研修効果を最大化する②:教育効果測定の世界標準「カークパトリック・モデル」とは

前回述べた通り、研修効果を最大化にするためには、研修効果測定の世界標準にカークパトリック・モデルを活用して、研修のゴールをレベル4に設定することです。

今回は、カークパトリック・モデルについての理解を深めたいと思います。

カークパトリック・モデルでは、教育効果測定を以下の4段階で評価します。

 · レベル1:Reaction (参加者がプログラムにどのような印象を持っているかを測定)

 · レベル2:Learning (原理・知識・技術などどの程度身につけたかを測定)

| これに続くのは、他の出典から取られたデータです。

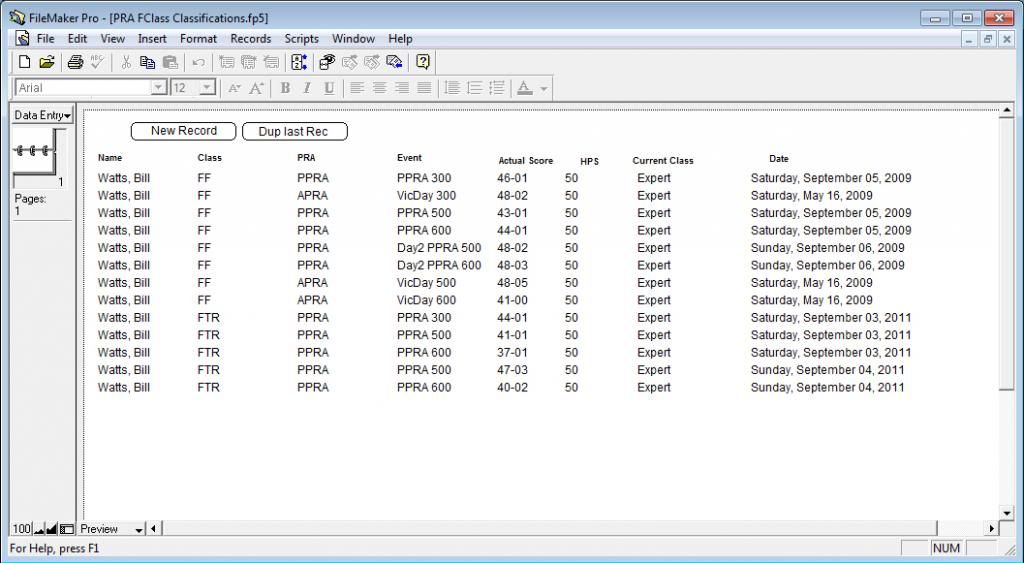Image resolution: width=1024 pixels, height=563 pixels.
Task: Toggle the status area control icon
Action: click(x=67, y=529)
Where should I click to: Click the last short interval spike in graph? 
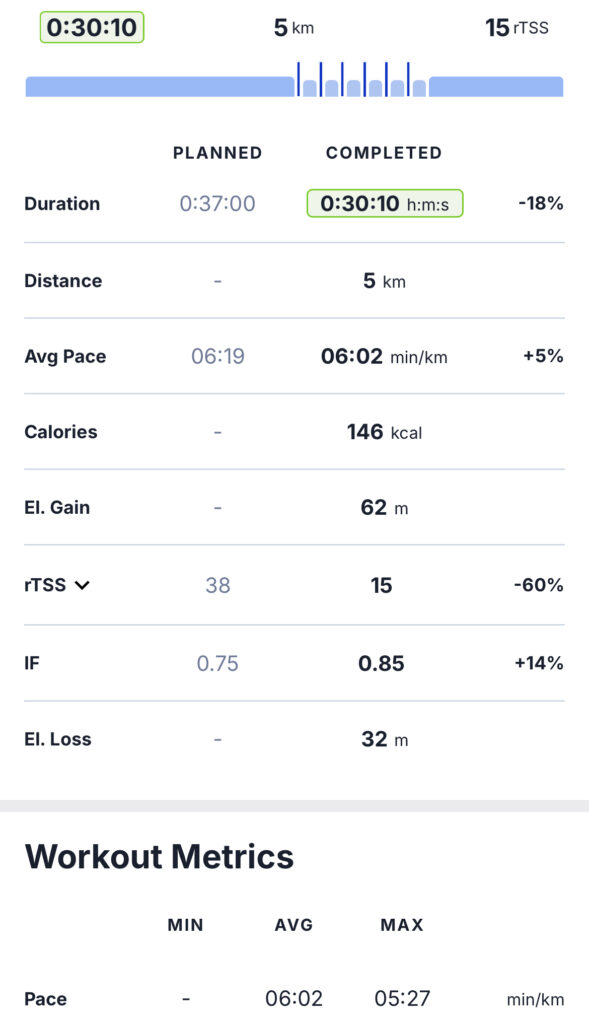(408, 79)

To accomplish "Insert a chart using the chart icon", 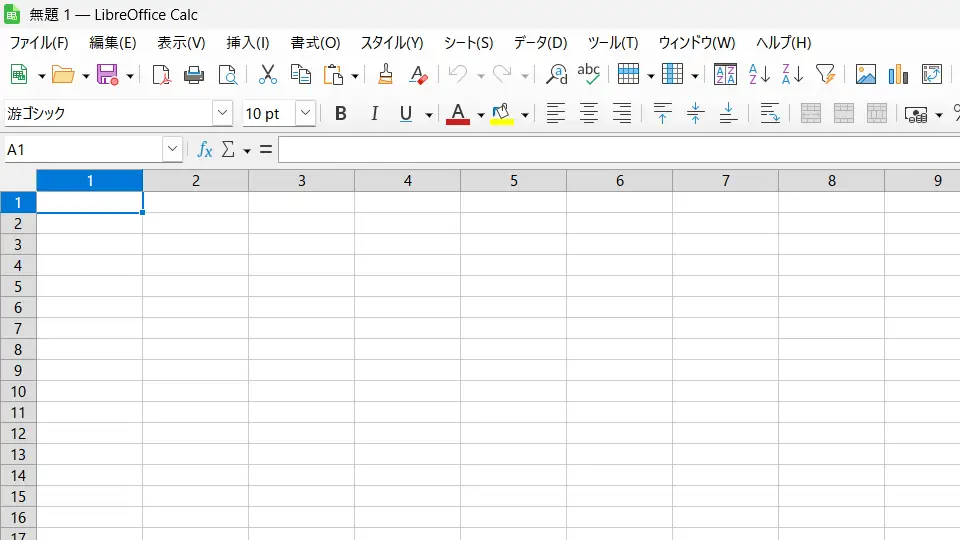I will click(898, 75).
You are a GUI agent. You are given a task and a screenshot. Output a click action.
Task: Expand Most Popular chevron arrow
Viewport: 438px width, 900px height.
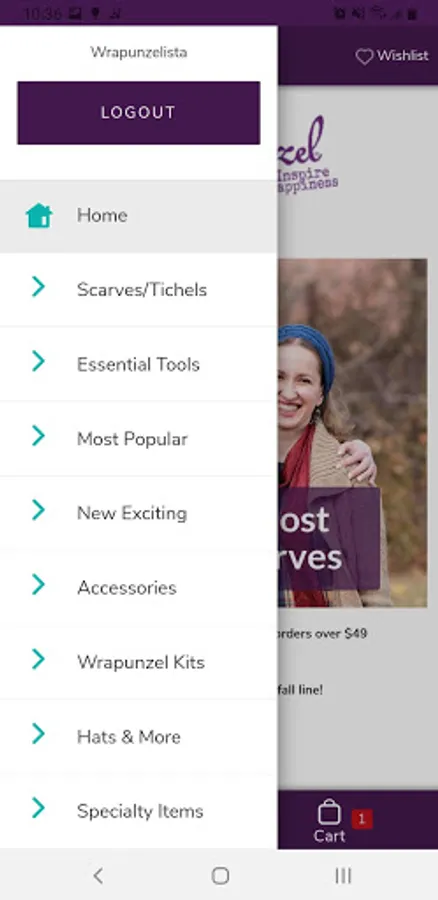[38, 436]
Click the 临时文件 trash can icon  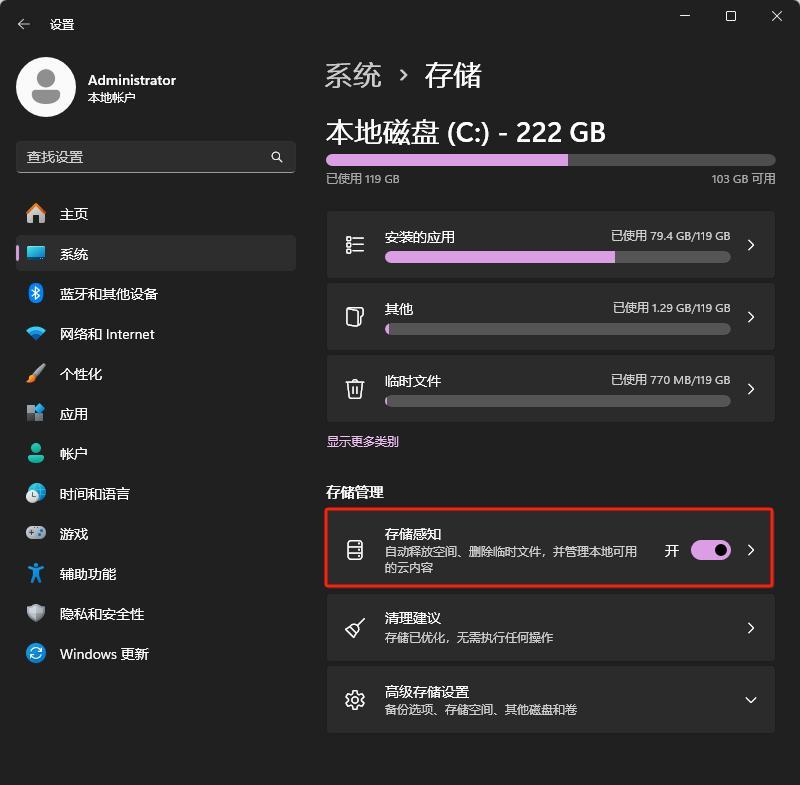[x=355, y=389]
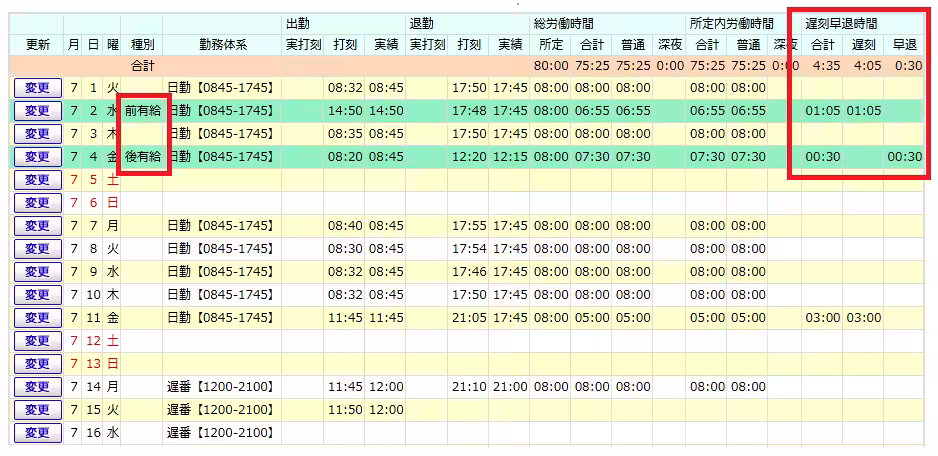Viewport: 938px width, 456px height.
Task: Click the 遅番【1200-2100】 cell on July 15
Action: [x=222, y=410]
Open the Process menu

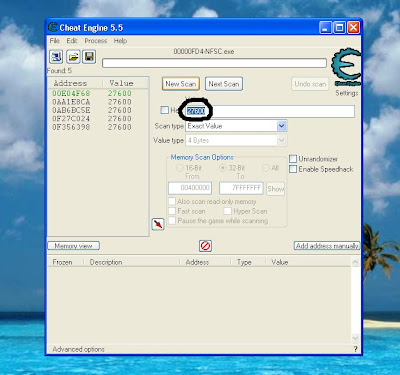pyautogui.click(x=96, y=41)
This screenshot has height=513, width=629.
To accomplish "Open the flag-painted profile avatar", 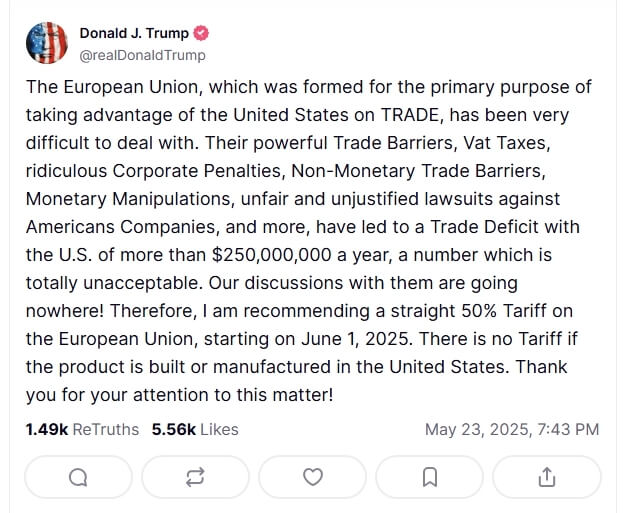I will click(47, 43).
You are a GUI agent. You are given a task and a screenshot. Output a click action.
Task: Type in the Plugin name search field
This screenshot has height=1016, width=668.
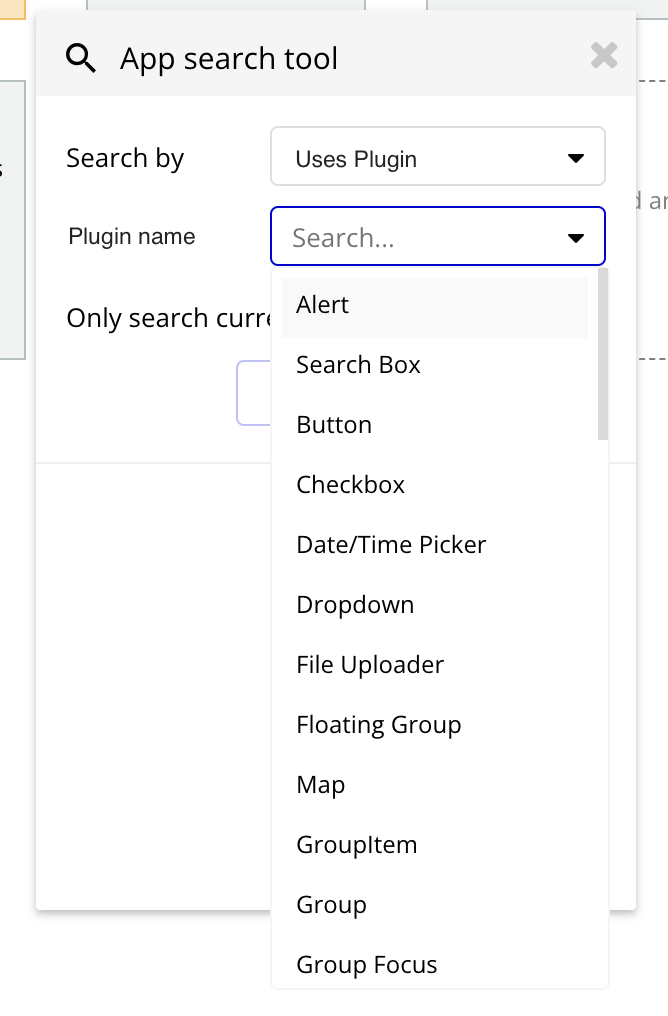click(x=420, y=237)
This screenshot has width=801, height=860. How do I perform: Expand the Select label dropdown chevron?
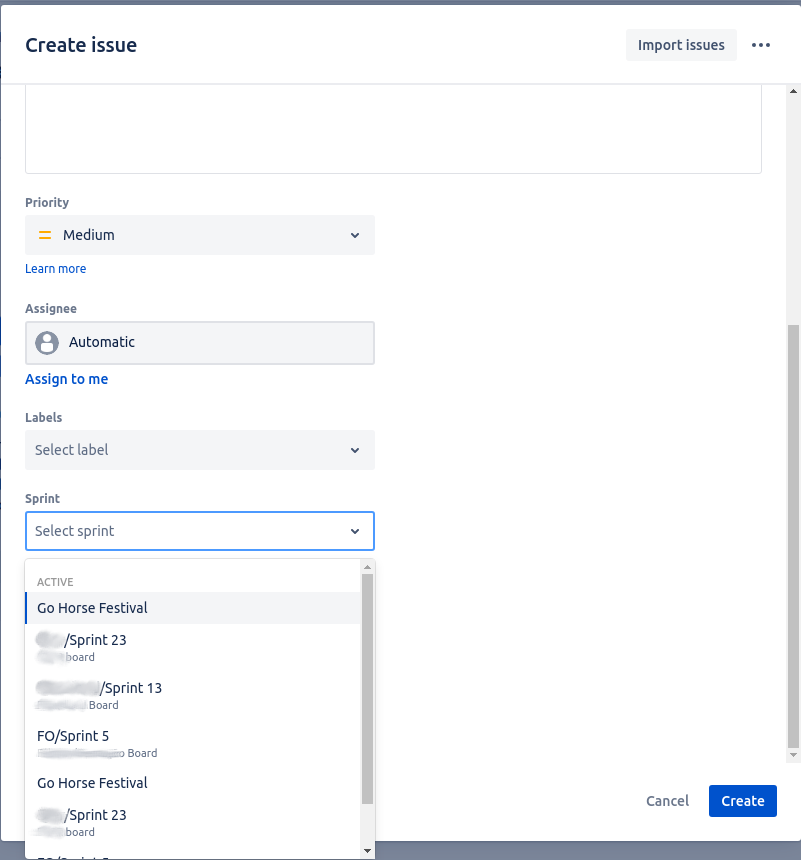click(355, 451)
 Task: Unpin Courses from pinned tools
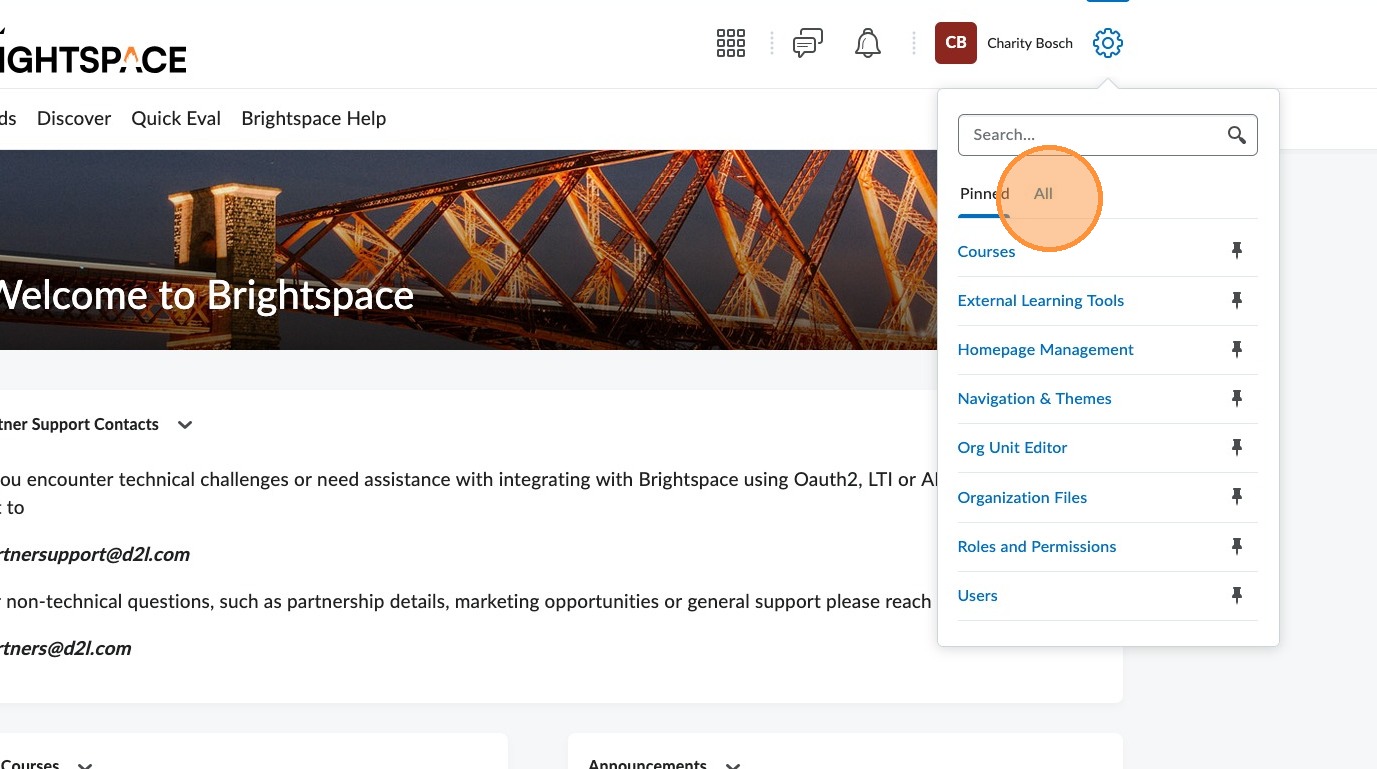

 · レベル3:Behavior (プログラムによって学習した知識・スキルがどの程度職務上で行動として発揮されているかを測定)

 · レベル4:Result (プログラムで学習した内容を職務に応用して、実際にどんな成果をあげたかを測定)


教育効果測定は、投資である教育費に対する効果を測定するのが基本スタンスです。

教育効果測定は、教育部門が行う説明責任です。

効果が高ければ教育費を増額し、教育スタッフも増員されます。

ASTD(現ATD)でも注目のテーマであり、レベル5として「ROI(Return On Investment)」も話題となりました。


このような教育効果測定の考え方を使うのは、少し無理があるように思われてなりません。

そこで日本流に解釈しなおしたのが、下図の日本語表記です。

主語が、教育から参加者に変わっていることがわかります。

レベル3以上の測定をする際は、教育以外のたくさんの要因が相互作用するため、精度の高いデータを出すのは至難の作業となります。

しかし、主語が参加者ならば、参加者に説明責任を求めれば測定も容易に行うことが可能となります。